■ Stated task ■
Copy out the stretch of entries from the line containing "1180x640 pixels. Task: Open" through the line containing "click(x=318, y=871)", both lines included, without any changes.

Recorded data:

────

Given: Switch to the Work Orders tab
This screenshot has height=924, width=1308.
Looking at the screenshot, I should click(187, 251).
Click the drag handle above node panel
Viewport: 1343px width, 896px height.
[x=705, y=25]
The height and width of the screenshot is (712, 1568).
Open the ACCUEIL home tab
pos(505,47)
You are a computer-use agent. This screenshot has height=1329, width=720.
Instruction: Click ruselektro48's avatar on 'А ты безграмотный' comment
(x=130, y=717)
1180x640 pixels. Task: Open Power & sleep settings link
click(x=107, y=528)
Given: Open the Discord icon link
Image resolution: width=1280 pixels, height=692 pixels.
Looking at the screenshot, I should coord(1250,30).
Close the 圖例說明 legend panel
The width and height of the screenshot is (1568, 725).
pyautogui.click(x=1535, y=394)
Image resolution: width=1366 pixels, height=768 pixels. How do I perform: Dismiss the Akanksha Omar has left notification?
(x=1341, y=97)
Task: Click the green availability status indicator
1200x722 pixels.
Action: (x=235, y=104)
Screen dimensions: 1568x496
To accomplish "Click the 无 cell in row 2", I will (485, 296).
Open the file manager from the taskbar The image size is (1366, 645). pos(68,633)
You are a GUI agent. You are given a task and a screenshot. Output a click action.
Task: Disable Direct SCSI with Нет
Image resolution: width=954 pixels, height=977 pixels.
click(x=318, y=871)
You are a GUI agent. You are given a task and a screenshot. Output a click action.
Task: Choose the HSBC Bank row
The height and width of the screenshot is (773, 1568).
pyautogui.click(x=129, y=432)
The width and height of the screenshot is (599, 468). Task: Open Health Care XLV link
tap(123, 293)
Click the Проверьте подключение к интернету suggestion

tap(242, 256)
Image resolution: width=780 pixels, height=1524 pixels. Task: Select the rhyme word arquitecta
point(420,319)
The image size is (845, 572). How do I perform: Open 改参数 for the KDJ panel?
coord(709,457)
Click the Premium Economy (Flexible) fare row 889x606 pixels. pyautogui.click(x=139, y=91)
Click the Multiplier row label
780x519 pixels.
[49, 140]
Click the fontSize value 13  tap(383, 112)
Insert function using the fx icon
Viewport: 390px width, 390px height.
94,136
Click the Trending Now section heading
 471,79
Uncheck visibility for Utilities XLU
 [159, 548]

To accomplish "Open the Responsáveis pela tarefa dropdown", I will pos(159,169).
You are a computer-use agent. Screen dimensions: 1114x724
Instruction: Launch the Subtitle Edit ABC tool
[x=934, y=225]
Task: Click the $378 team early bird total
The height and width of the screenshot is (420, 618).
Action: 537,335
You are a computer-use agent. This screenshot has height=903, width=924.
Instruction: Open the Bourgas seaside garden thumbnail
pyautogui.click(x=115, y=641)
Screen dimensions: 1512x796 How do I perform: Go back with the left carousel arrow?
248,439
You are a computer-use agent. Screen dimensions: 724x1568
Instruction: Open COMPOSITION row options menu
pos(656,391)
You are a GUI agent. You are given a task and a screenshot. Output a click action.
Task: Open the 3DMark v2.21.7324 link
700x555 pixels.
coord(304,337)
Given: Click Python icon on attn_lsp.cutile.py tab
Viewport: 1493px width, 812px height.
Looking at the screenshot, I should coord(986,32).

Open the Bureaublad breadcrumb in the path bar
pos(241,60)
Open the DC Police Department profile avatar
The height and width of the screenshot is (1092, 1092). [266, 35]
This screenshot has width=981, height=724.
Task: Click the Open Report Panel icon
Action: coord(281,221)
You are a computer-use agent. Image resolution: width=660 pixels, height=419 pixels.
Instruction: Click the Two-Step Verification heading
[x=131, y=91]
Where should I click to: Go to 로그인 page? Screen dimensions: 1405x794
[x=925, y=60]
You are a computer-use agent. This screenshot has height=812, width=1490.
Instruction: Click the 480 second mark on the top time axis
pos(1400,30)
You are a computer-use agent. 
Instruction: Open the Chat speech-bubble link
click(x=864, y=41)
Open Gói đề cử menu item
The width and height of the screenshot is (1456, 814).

────

■ Response to this task ■
1180x640 pixels. Task: Open Power & sleep settings link
click(x=107, y=528)
Given: Open the Discord icon link
Image resolution: width=1280 pixels, height=692 pixels.
Looking at the screenshot, I should coord(1250,30).
Close the 圖例說明 legend panel
The width and height of the screenshot is (1568, 725).
pyautogui.click(x=1535, y=394)
Image resolution: width=1366 pixels, height=768 pixels. How do I perform: Dismiss the Akanksha Omar has left notification?
(x=1341, y=97)
Task: Click the green availability status indicator
1200x722 pixels.
Action: (x=235, y=104)
Screen dimensions: 1568x496
To accomplish "Click the 无 cell in row 2", I will (485, 296).
Open the file manager from the taskbar The image size is (1366, 645). pos(68,633)
You are a GUI agent. You are given a task and a screenshot. Output a click action.
Task: Disable Direct SCSI with Нет
Image resolution: width=954 pixels, height=977 pixels.
click(x=318, y=871)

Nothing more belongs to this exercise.